Drug manufacturers are also less likely to disclose serious adverse events within this window when patient deaths are involved than when complications aren’t fatal, according to an analysis of 1.6 million side effect reports to the FDA from 2004 to 2014.
“Timely reporting of adverse drug events is critical for ensuring patient safety,” said senior study author Pinar Karaca-Mandic, a researcher at the University of Minnesota School of Public Health in Minneapolis.
“Ours is the first study to empirically examine the extent of delays in reporting,” she told Reuters Health by email.
Under U.S. regulations, when drug manufacturers become aware of serious complications linked to patient deaths, hospitalizations, disabilities, birth defects or previously unknown side effects, they are supposed to disclose these issues to the FDA more quickly than they would for minor problems or complications already described on medication labels, the researchers note July 27 in JAMA Internal Medicine.

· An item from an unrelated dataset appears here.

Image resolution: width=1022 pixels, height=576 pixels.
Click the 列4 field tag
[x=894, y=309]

Karaca-Mandic and colleagues examined how many days passed from the time companies were told of serious side effects—usually by doctors—until they reported the problems to the FDA.

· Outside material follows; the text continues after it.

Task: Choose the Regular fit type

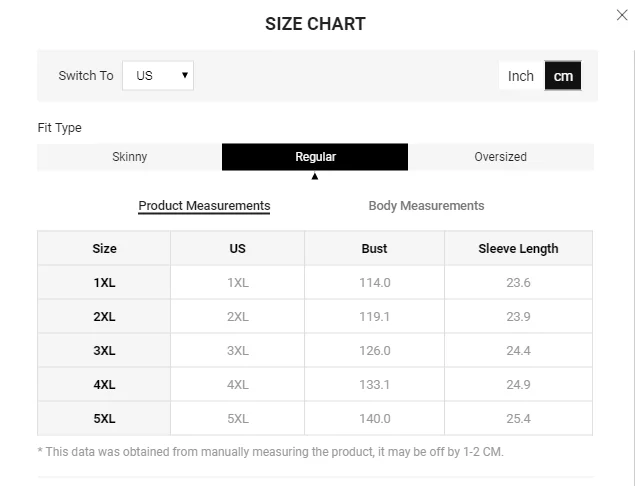Action: tap(315, 157)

Overall, 160,383 serious adverse events, or 10% of reports, were not disclosed by companies within 15 days‚including nearly 40,500 reports involving patient deaths.
About 91% of the nonfatal complications were reported within 15 days, compared with 88% of cases involving patient deaths.
It’s possible that the study underestimates reporting delays, and that encouraging clinicians to report side effect directly to the FDA instead of to manufacturers might ease delays, the researchers suggest.
FDA spokesman Christopher Kelly declined to comment on the study, citing a lack of opportunity to review the findings.
While the delays aren’t surprising, the focus on the 15-day time limit doesn’t account for the labor-intensive process manufacturers face in verifying adverse events before submitting reports to the FDA, said Kenneth Getz, a researcher at the Center for the Study of Drug Development at Tufts University School of Medicine.
“There is no question that it is critical that manufacturers report adverse events, accurately attributed to their respective products, in a timely manner to ensure patient safety,” Getz, who wasn’t involved in the study, said by email.
But speed shouldn’t be prioritized over accuracy, he said.